One of my loyal members suggested that we should coordinate a silent auction as a fundraiser. I thought this a magnificent proposal. I started to round up all of my resources for the event. At the same time, I continued to think about the building. If this fundraiser is successful, perhaps it will jumpstart not only a building budget, but my confidence as well. As I began organizing this fundraiser, I realized it would cost a bit. I would have to reserve a place, have it catered, and somehow accumulate some items to auction. There was a moment I started to back out of it. The same fear of commitment started to come over me. I prayed. Actually, it was one of those informal prayers while I was driving down a busy street in Memphis, that went like this, “Okay, God, I’m just gonna go for it. I’m going to step out on a limb of faith. You with me? Amen” I guess it was more likely of an affirmation than it was a prayer. Anyway, it was a conversation with the Creator. I continued on with my errand running for the day. Within the hour of that prayer, I got it. I was in line at the super market and decided to check my email, and there it was: PayPal notifying me I just received a $500 donation from a random person. I had to bite my tongue. Tears welled up in my eyes. It might have been from biting my tongue but they were tears of joy, nonetheless. Not only did this jumpstart our funding for the fundraiser, but it furthered my confidence. It was what I needed to make the event happen. But it was also what I needed to shove past the fear of moving forward with the project. It was an answer from God, immediately. This project fell into my lap for a reason, the same reason UBFM happened. It is a call to ministry. It is God’s work in the world.
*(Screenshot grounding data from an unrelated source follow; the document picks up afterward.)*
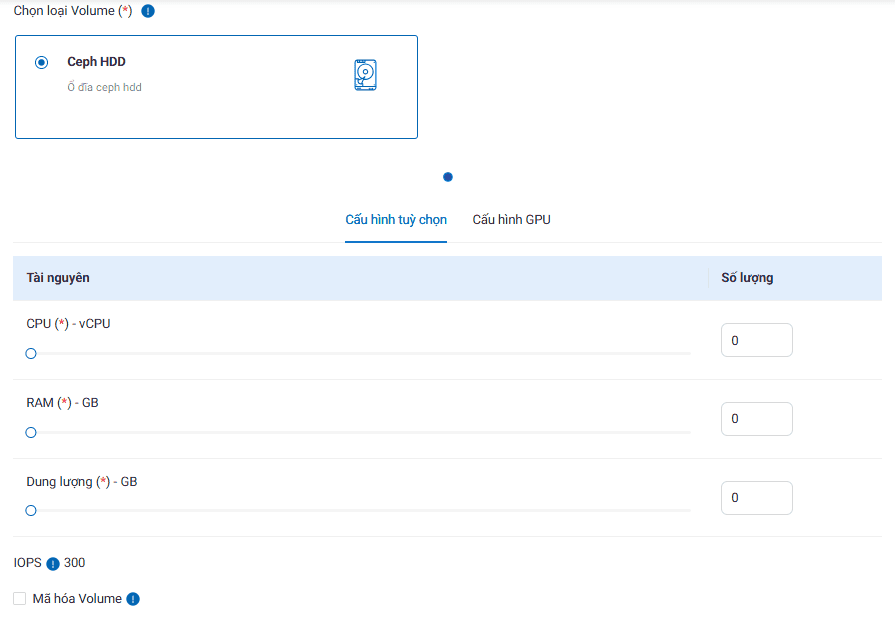This screenshot has height=625, width=895.
Task: Click the hard disk icon in Ceph HDD card
Action: (x=365, y=75)
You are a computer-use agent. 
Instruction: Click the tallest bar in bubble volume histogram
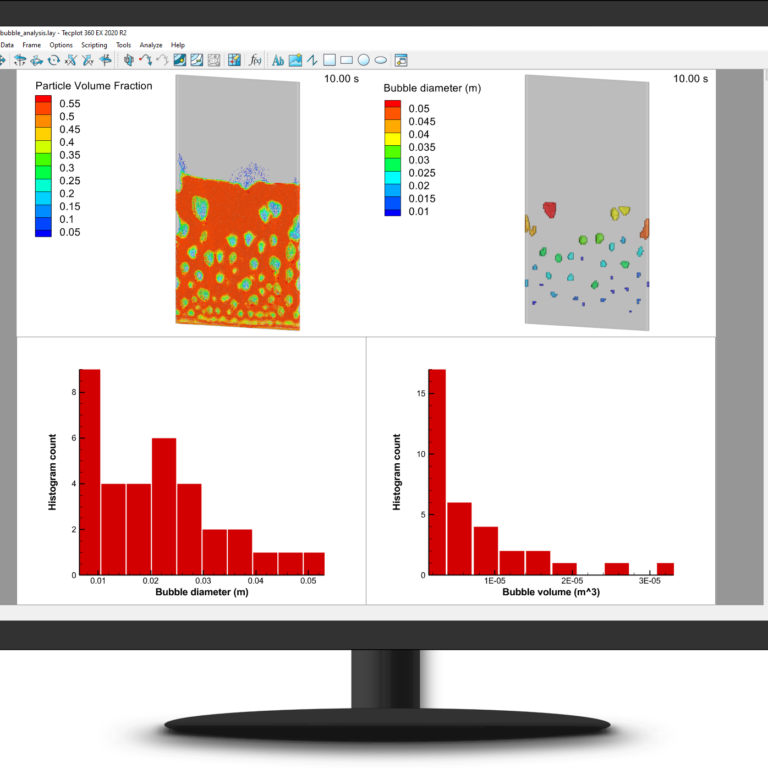coord(436,472)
The following week I received two more PayPal donations affirming this event will happen. It will take place Saturday, April 12, 2014 at the Overton Park Golf Clubhouse. I am still coordinating and accumulating items to be auctioned. The money raised during this event will be focused on this building, God willing. In the meantime, I am doing some research on codes, grants, materials, and estimates. I strongly believe that if God wants something to happen, it will happen. From getting to know the people who are part of this organization, I am certain that anything can be done. I see so much love and compassion in this group of people I can’t help but to be confident. Thank you all for giving me this. I am in my first year as an ordained minister. I had no idea it would be so full of awe. I have been blessed to see God work meticulously. But, I do not necessarily see it through me, the minister. I see it through you, God’s people.